Friday, February 18, 2005

...is the apostrophe

In writing, below, about the Salem Witch trials and rye ergot, I lost, I think, the proper issue. If the problem was literally in the bread, the accused were certainly innocent. But the real issue, and the issue Arthur Miller was getting at in his play, is the reaction of society.

Society reacts to percieved threats to society. Michel Foucault would undoubtedly show us that it is a question of how "madness" is both understood and responded to. In medieval Europe, it was largely accepted. In Puritan Salem, in the thrall of the Enlightenment, "madness" was demonic possession. So the reaction of society to the "witches" is the crux of the issue. Society responded to a perceived threat. Were these things right, or wrong? But the critical question is this: who holds society responsible for its mistakes? Later society?

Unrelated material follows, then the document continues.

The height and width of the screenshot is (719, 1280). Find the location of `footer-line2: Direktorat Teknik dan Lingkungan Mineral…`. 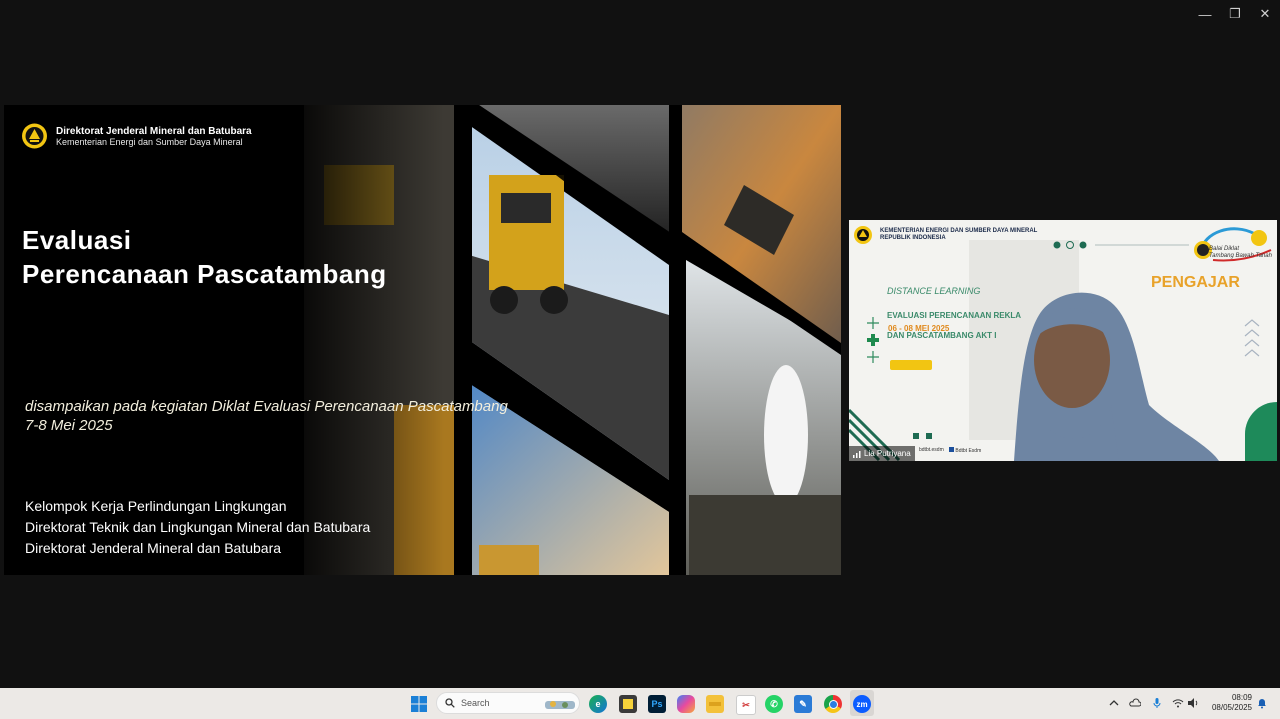

footer-line2: Direktorat Teknik dan Lingkungan Mineral… is located at coordinates (198, 527).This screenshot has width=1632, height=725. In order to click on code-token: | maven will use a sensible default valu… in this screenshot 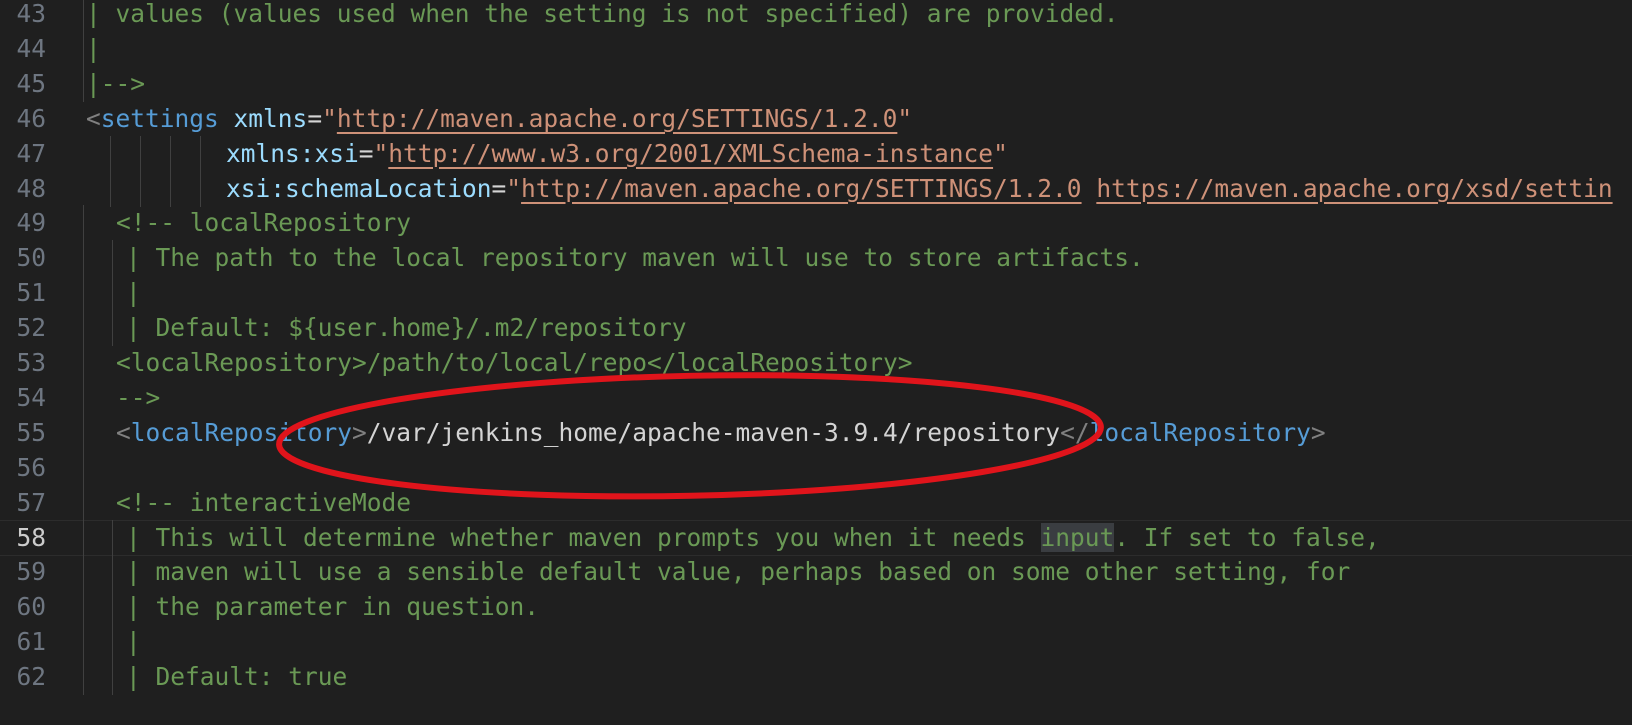, I will do `click(738, 572)`.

Likewise, who holds the commanders responsible for misdirecting the troops? The ACLU reports today that the records of abuse just released show clearly the torture and abuse of prisoners in Iraq and Afghanistan was too wide-spread to be "a few bad apples." Clearly leaders are complicit in this scandal. Leaders hold a dual role in a governmental hierarchy: they command, but they also represent. What they "represent" is society (even in totalitarian regimes). The stability of the leadership gives society its sense of security.

When the leadership is the problem, by extension, society is the problem. What then?
Who watches the watcher? Who holds the king and his advisors accountable? How does society hold itself accountable?